A word about seed catalogues: the best gardeners I know read their seed catalogues to stay current with the latest developments in their favorite crops and the best ways to grow them. Some seed catalogues can actually be entertaining.
Now that you have chosen your crops it is time to make a planting plan on paper. There are a few good reasons for making a written plan prior to installing seed and transplants into the soil. First, it is a lot easier to correct planting mistakes on paper vs. once seeds or plants are in the ground. Second, it is a good record that will assist in making next year’s planting plan and crop rotations.
It is important to orient and space your crops according to their needs. For example, place your tallest crops such as corn and tomatoes at the northern end of your garden with the medium height crops in the middle of the garden bed, and the shortest crops at the southern end.
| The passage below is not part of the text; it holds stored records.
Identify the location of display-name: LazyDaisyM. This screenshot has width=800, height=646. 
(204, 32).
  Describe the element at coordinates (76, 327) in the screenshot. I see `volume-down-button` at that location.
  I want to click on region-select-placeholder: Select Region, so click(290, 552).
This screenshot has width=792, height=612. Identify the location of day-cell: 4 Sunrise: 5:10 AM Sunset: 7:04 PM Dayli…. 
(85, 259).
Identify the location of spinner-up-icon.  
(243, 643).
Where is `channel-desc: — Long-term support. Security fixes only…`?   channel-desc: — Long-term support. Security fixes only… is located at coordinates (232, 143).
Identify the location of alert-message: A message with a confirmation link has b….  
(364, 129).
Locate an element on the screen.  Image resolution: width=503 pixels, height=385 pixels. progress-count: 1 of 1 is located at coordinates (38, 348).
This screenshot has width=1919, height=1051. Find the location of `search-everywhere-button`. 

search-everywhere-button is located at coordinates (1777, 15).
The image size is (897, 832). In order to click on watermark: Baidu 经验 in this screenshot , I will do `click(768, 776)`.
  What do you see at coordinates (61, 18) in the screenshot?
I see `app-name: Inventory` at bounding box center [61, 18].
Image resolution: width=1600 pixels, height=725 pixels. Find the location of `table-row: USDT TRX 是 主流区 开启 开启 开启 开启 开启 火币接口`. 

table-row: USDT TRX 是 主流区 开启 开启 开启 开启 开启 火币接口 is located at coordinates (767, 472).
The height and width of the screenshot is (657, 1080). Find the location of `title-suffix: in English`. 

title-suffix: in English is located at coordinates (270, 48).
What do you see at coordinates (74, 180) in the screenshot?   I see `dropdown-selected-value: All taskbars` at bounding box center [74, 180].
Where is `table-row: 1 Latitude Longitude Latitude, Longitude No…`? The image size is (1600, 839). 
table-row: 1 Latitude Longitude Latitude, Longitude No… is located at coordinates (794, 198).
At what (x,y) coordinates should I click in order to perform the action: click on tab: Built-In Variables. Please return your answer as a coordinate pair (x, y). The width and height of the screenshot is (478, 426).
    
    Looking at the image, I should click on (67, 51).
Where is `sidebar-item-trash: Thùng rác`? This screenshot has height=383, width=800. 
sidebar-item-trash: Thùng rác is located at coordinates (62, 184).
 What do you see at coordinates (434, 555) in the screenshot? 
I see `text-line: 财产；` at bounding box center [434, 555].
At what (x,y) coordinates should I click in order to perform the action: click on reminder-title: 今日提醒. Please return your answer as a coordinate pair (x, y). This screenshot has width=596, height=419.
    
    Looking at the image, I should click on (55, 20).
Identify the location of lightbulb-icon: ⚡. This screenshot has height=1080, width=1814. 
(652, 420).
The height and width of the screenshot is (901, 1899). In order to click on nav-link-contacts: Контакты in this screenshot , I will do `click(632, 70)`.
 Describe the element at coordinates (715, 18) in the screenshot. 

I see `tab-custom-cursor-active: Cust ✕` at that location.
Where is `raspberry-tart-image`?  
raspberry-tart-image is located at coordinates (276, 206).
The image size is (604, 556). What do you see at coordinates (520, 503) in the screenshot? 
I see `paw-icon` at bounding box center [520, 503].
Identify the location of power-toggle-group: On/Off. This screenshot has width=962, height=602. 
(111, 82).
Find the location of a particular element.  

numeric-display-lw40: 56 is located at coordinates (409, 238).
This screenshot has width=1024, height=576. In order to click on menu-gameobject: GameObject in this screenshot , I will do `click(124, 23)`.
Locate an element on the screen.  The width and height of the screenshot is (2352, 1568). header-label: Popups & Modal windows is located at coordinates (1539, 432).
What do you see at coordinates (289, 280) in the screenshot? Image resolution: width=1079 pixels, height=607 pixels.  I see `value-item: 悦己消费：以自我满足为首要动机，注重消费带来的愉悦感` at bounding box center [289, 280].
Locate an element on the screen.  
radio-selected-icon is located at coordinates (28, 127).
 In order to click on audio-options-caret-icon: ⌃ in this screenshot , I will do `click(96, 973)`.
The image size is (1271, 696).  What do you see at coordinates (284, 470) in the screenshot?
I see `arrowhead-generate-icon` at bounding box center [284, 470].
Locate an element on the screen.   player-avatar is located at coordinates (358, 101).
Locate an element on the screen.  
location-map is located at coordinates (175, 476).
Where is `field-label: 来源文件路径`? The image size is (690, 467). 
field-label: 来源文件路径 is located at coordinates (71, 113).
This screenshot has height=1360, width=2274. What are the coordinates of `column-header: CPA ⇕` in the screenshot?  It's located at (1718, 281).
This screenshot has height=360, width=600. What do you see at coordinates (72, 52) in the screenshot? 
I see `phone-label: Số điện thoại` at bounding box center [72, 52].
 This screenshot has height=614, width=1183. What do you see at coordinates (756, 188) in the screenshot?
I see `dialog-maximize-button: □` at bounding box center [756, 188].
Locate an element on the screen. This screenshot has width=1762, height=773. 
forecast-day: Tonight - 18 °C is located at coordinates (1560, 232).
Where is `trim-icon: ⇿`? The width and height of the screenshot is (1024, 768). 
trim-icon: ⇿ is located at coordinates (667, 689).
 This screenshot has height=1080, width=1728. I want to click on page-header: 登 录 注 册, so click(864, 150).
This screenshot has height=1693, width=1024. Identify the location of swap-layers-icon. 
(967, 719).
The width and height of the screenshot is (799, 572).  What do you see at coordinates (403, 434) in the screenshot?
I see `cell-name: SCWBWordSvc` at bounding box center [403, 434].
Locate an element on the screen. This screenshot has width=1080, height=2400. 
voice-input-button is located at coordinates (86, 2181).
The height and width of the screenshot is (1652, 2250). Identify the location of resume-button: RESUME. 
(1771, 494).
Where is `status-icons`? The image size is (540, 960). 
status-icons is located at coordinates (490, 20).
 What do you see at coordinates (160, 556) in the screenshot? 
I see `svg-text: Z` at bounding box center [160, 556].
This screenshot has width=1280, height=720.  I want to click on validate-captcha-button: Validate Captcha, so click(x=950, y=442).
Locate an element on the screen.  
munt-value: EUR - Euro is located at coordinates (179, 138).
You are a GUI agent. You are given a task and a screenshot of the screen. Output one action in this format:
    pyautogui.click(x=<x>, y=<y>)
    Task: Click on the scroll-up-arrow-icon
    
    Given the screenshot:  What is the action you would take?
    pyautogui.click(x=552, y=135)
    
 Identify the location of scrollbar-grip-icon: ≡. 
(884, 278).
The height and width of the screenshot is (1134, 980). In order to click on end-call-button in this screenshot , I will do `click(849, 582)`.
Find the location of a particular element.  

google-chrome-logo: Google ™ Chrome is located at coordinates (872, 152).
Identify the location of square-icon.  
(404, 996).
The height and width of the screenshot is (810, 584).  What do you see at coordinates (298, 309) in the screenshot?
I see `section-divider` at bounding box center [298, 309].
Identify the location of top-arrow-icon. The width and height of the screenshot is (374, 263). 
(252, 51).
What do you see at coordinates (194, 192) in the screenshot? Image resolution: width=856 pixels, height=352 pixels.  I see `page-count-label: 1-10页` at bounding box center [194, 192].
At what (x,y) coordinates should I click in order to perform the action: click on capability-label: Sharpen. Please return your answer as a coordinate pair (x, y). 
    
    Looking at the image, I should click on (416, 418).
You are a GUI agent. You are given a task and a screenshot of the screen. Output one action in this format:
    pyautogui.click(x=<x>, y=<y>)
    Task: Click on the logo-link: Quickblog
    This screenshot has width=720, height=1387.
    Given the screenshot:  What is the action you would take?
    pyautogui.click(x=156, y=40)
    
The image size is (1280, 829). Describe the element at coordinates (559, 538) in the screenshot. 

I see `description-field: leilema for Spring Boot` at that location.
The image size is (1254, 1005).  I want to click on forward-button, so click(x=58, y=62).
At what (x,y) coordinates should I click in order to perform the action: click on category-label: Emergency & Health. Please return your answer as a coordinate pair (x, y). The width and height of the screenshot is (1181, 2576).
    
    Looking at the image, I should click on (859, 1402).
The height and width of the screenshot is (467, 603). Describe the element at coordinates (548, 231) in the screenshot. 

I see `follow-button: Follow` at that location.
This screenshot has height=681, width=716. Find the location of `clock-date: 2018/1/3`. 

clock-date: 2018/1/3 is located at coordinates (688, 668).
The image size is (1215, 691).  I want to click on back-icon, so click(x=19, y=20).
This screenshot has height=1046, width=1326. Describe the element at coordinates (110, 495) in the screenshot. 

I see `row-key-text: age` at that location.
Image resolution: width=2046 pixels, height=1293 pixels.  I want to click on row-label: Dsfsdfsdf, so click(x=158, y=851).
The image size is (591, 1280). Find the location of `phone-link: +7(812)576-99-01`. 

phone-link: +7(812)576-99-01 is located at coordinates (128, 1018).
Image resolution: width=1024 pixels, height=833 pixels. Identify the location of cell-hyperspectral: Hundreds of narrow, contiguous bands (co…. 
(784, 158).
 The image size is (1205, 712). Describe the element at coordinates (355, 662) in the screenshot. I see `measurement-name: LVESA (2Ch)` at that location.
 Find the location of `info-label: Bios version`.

This orientation will prevent shading out of the shorter crops by the taller ones. When planting in rows, a north to south orientation makes the best use of sunlight.
Be sure to space your crops as indicated on the seed packet or catalogue. You will be surprised at how big your tomato plants will get by July, so make sure to allocate enough space for them. Also, be sure to plan enough space for support structures for vining crops like beans, cucumbers and bushy tomatoes. Lettuces and root crops can be located in an area of the garden that gets light shade to maintain cooler temperatures to prevent the plant from going to seed and spoiling the leaf crop.
You can plant your crops in traditional rows or in more compact beds. Just be sure to keep the bed width between pathways under four feet (three feet if children are involved) so that you can reach into bed without stepping on any crops. It is also a good idea to mark the borders of your beds to keep foot traffic along the paths and out of the beds or rows. This is important to prevent compaction of your soil and damage to your crops. Make your paths wide enough for a wheelbarrow or a group of children if it is a school garden. Also be sure to plan for some method of marking your crop locations and date planted. Plant markers can be made from a variety of readily available materials from Popsicle sticks to stakes or rocks. Just be sure to include the crop name and the date planted with a waterproof marker that won’t fade.
You may want to consider using raised beds. Initially they are more expensive to construct, but they do an excellent job of improving drainage, warming up faster in the spring, sparing aging backs and knees while keeping out boisterous dogs and children.
Finally you can plant your garden! Remember, the more you are out in your garden, the better it will be and the more you will enjoy it. So get growing!